Laravel has some great packages for roles and permissions like SPATIE. However, sometimes we may need a very simple and easy to implement approach.
In this example we add column role in the users table and then we implement a middleware class in order to check if the currently logged in user can visit a route or not.
In this example we assume three roles:
- user
- moderator
- admin
and their respective pages:
- user has access to the user page
- moderator has access to the moderator, and user pages
- admin has access to the admin, moderator, and user pages
Source code on GitHub: github.com/codingsummer21/userroles
Create new project
An article on building a simple project in Laravel
composer create-project laravel/laravel roles
Configure the database (use your own credentials here)
DB_DATABASE=roles
DB_USERNAME=roles_user
DB_PASSWORD=1111
Migrate, add breeze (for authentication scaffolding) and run the server
php artisan migrate
composer require laravel/breeze --dev
php artisan breeze:install
npm install
npm run dev
php artisan serve
Add the role column to users table
In order to modify the structure of database table we need a new migration:
php artisan make:migration add_role_to_users_table --table=users
this command will tell to artisan that we plan to modify the table users.
Then, in the created migration specify the new column in the up method:
public function up()
{
Schema::table('users', function (Blueprint $table) {
$table->string('role')->default('user');
});
}
and run a new migration:
php artisan migrate
Now that the new column is created, register some users. As the default role value is user get into the database and change someone to moderator and another one to admin.
Create the CheckRole middleware
Middleware provide a convenient mechanism for inspecting and filtering HTTP requests entering your application. (Laravel documentation) So, we can add a middleware to check if the currently logged in user's role has permission to view the requested page.
Create the middleware class:
php artisan make:middleware CheckRole
Then complete the handle method:
public function handle(Request $request, Closure $next, ...$roles)
{
return collect($roles)->contains(auth()->user()->role) ? $next($request) : redirect('login');
}
The third parameter, ...$roles, means that we can pass a variable number of arguments to the method, hence, to check against many roles.
So, this function checks if the provided roles collection contains the current user's role and if yes, proceeds to the next middleware (if any) or to the request, otherwise, if redirects to the login page. (Note: an error page might be more appropriate here).
Finally, register the middleware to the $routeMiddleware list in the Kernel.php file:
'roles' => \App\Http\Middleware\CheckRole::class,
Create a page for each role
In the resources folder create a subfolder pages and inside this folder add the following pages:
- user.blade.php
- moderator.blade.php
- admin.blade.php
Add a Controller
Create a new controller:
php artisan make:controller PagesController
and in this controller add a method to invoke each page.

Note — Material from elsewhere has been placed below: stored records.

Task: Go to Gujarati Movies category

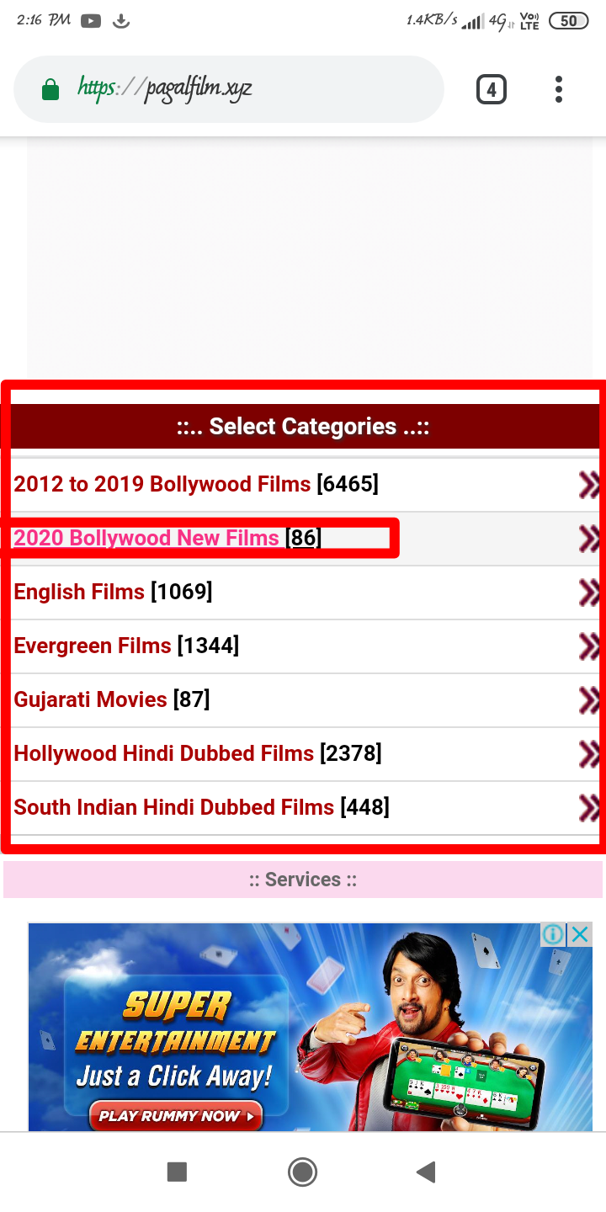Action: pyautogui.click(x=90, y=699)
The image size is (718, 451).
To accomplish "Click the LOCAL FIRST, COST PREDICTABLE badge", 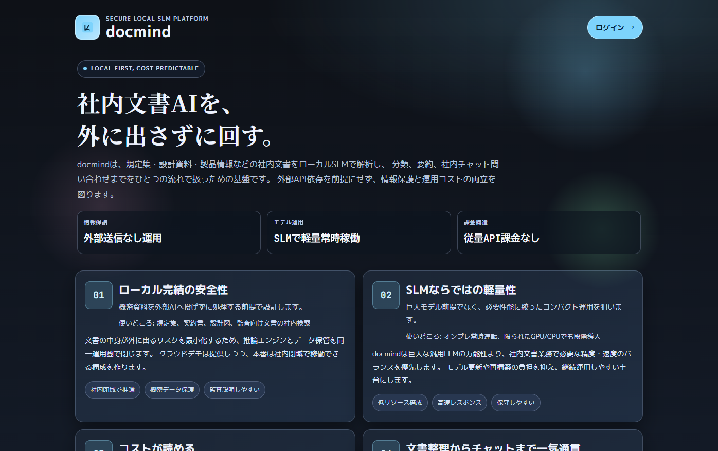I will pos(141,69).
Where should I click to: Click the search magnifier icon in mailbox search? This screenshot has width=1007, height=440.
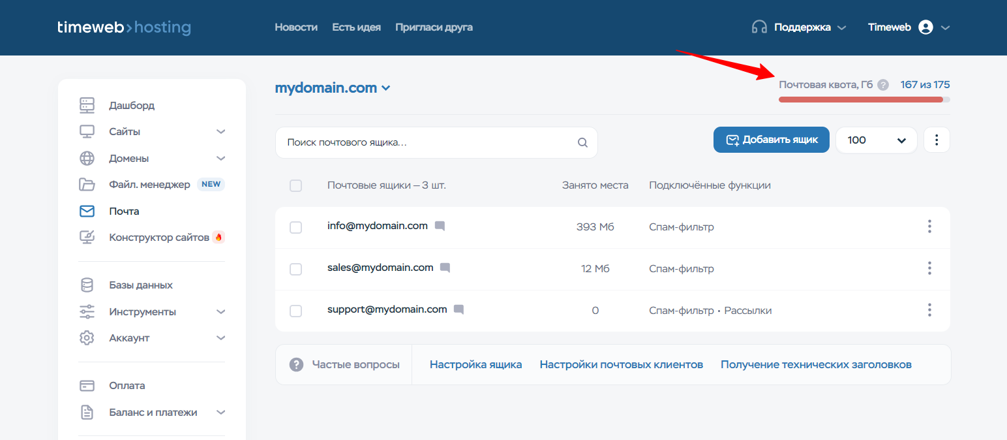click(582, 143)
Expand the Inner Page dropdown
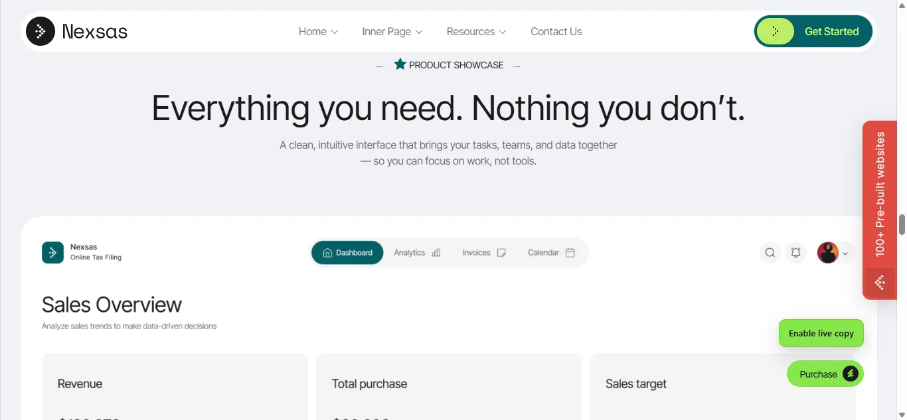Screen dimensions: 907x420 tap(392, 32)
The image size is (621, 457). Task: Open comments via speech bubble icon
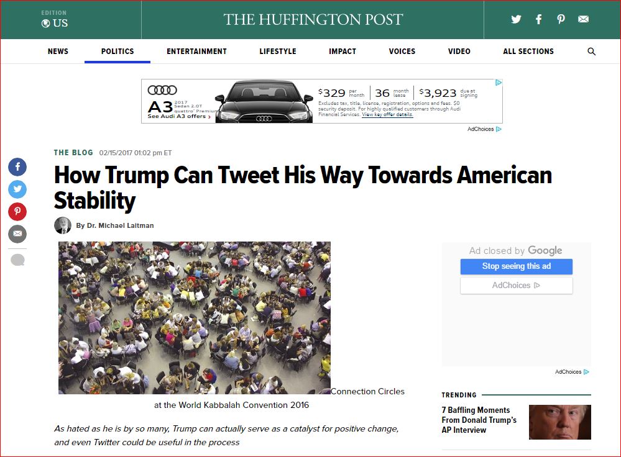[x=17, y=260]
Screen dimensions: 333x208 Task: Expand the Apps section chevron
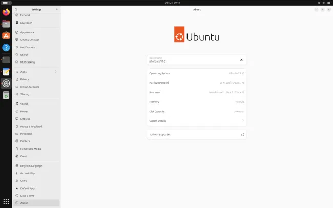[55, 72]
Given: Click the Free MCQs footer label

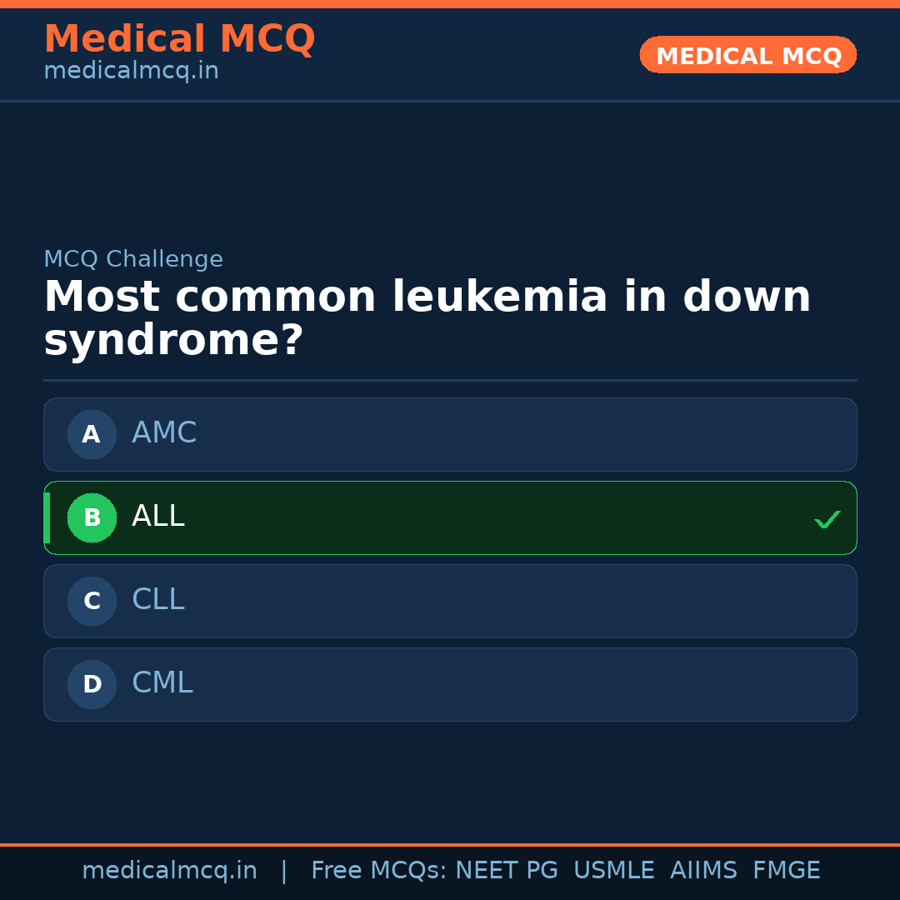Looking at the screenshot, I should 378,871.
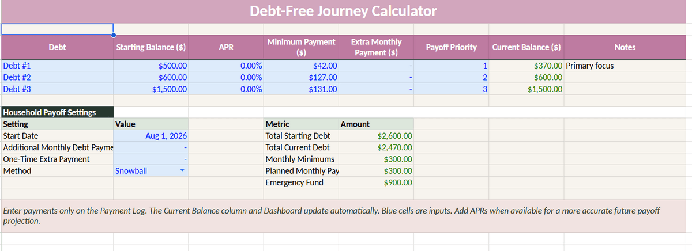Click the Payoff Priority column header
692x251 pixels.
click(x=451, y=47)
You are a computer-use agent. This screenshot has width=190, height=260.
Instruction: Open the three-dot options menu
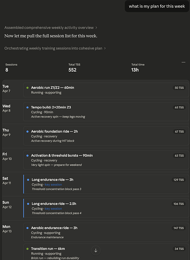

For example for the admin page create the method:
public function adminPage() {
return view("pages.admin");
}
Specify the routes
Now, we need to add routes for these pages. As all if them require access by authenticated users they are added to a group which requires middleware auth first, then for each route add the roles middleware specifying the appropriate roles.
Route::middleware(['auth'])->group(function ()
{
Route::get('/user', [PagesController::class, 'userPage'])->middleware('roles:user,moderator,admin');
Route::get('/moderator', [PagesController::class, 'moderatorPage'])->middleware('roles:moderator,admin');
Route::get('/admin', [PagesController::class, 'adminPage'])->middleware('roles:admin');
});
Test the application using different users of any role type and check if the respective pages are accessible or not.
Endnote
This is a very simple example of roles in Laravel 8 without the use of a package. It is not a perfect solution but it's useful in order to understand the mechanism of middleware.
Also, it might be useful for some simple applications that don't require complicated roles and permissions.